STATED TASK: Edit the material below by replacing every "computer-use agent" with "desktop agent". Return it in full with nothing else changed.

[Location data for words and elements]
######
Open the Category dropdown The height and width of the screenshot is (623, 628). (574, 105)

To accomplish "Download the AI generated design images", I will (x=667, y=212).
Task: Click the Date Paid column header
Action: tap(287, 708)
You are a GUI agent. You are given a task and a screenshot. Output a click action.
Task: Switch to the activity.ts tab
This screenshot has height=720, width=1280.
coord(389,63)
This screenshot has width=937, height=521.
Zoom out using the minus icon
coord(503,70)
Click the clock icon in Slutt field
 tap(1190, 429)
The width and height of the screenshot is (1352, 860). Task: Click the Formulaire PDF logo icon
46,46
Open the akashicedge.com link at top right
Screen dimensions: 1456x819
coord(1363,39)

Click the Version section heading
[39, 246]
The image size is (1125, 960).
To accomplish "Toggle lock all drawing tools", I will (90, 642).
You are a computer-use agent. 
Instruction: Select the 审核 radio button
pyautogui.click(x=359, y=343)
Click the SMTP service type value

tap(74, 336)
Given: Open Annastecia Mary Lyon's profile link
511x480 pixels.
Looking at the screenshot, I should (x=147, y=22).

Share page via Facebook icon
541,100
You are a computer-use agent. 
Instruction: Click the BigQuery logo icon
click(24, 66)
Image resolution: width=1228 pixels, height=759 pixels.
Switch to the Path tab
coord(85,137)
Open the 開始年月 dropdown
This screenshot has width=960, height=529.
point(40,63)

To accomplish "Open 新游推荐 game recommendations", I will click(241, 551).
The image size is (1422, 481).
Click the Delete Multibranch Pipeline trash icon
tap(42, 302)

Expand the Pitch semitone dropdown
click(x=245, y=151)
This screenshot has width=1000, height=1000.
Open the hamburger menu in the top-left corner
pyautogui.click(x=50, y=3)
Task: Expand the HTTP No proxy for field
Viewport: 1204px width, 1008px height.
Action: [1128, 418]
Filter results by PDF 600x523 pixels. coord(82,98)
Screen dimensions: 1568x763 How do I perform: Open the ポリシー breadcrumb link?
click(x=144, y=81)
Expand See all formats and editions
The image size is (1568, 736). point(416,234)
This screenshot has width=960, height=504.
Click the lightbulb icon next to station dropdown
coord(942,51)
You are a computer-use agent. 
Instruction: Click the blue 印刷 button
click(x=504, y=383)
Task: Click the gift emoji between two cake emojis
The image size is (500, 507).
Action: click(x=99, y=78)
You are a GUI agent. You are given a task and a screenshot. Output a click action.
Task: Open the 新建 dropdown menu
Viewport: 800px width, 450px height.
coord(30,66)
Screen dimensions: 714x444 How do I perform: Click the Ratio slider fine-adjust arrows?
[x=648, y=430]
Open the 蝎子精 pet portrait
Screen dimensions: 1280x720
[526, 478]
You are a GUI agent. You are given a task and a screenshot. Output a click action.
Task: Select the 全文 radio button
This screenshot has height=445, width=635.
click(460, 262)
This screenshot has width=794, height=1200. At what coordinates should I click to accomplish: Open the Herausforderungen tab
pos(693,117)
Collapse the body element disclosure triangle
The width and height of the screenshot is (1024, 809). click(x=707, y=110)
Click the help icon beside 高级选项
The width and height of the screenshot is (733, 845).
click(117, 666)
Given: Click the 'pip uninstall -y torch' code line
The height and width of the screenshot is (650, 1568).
######
EXPECTED ANSWER:
Open the Category dropdown The height and width of the screenshot is (623, 628). (574, 105)

To accomplish "Download the AI generated design images", I will (x=667, y=212).
Task: Click the Date Paid column header
Action: tap(287, 708)
You are a GUI agent. You are given a task and a screenshot. Output a click action.
Task: Switch to the activity.ts tab
This screenshot has height=720, width=1280.
coord(389,63)
This screenshot has width=937, height=521.
Zoom out using the minus icon
coord(503,70)
Click the clock icon in Slutt field
 tap(1190, 429)
The width and height of the screenshot is (1352, 860). Task: Click the Formulaire PDF logo icon
46,46
Open the akashicedge.com link at top right
Screen dimensions: 1456x819
coord(1363,39)

Click the Version section heading
[39, 246]
The image size is (1125, 960).
To accomplish "Toggle lock all drawing tools", I will (90, 642).
You are a desktop agent. 
Instruction: Select the 审核 radio button
pyautogui.click(x=359, y=343)
Click the SMTP service type value

tap(74, 336)
Given: Open Annastecia Mary Lyon's profile link
511x480 pixels.
Looking at the screenshot, I should (x=147, y=22).

Share page via Facebook icon
541,100
You are a desktop agent. 
Instruction: Click the BigQuery logo icon
click(24, 66)
Image resolution: width=1228 pixels, height=759 pixels.
Switch to the Path tab
coord(85,137)
Open the 開始年月 dropdown
This screenshot has width=960, height=529.
point(40,63)

To accomplish "Open 新游推荐 game recommendations", I will click(241, 551).
The image size is (1422, 481).
Click the Delete Multibranch Pipeline trash icon
tap(42, 302)

Expand the Pitch semitone dropdown
click(x=245, y=151)
This screenshot has width=1000, height=1000.
Open the hamburger menu in the top-left corner
pyautogui.click(x=50, y=3)
Task: Expand the HTTP No proxy for field
Viewport: 1204px width, 1008px height.
Action: [1128, 418]
Filter results by PDF 600x523 pixels. coord(82,98)
Screen dimensions: 1568x763 How do I perform: Open the ポリシー breadcrumb link?
click(x=144, y=81)
Expand See all formats and editions
The image size is (1568, 736). point(416,234)
This screenshot has width=960, height=504.
Click the lightbulb icon next to station dropdown
coord(942,51)
You are a desktop agent. 
Instruction: Click the blue 印刷 button
click(x=504, y=383)
Task: Click the gift emoji between two cake emojis
The image size is (500, 507).
Action: click(x=99, y=78)
You are a GUI agent. You are given a task and a screenshot. Output a click action.
Task: Open the 新建 dropdown menu
Viewport: 800px width, 450px height.
coord(30,66)
Screen dimensions: 714x444 How do I perform: Click the Ratio slider fine-adjust arrows?
[x=648, y=430]
Open the 蝎子精 pet portrait
Screen dimensions: 1280x720
[526, 478]
You are a GUI agent. You are given a task and a screenshot. Output a click action.
Task: Select the 全文 radio button
This screenshot has height=445, width=635.
click(460, 262)
This screenshot has width=794, height=1200. At what coordinates should I click to accomplish: Open the Herausforderungen tab
pos(693,117)
Collapse the body element disclosure triangle
The width and height of the screenshot is (1024, 809). click(x=707, y=110)
Click the help icon beside 高级选项
The width and height of the screenshot is (733, 845).
click(117, 666)
Given: Click the 'pip uninstall -y torch' code line
The height and width of the screenshot is (650, 1568).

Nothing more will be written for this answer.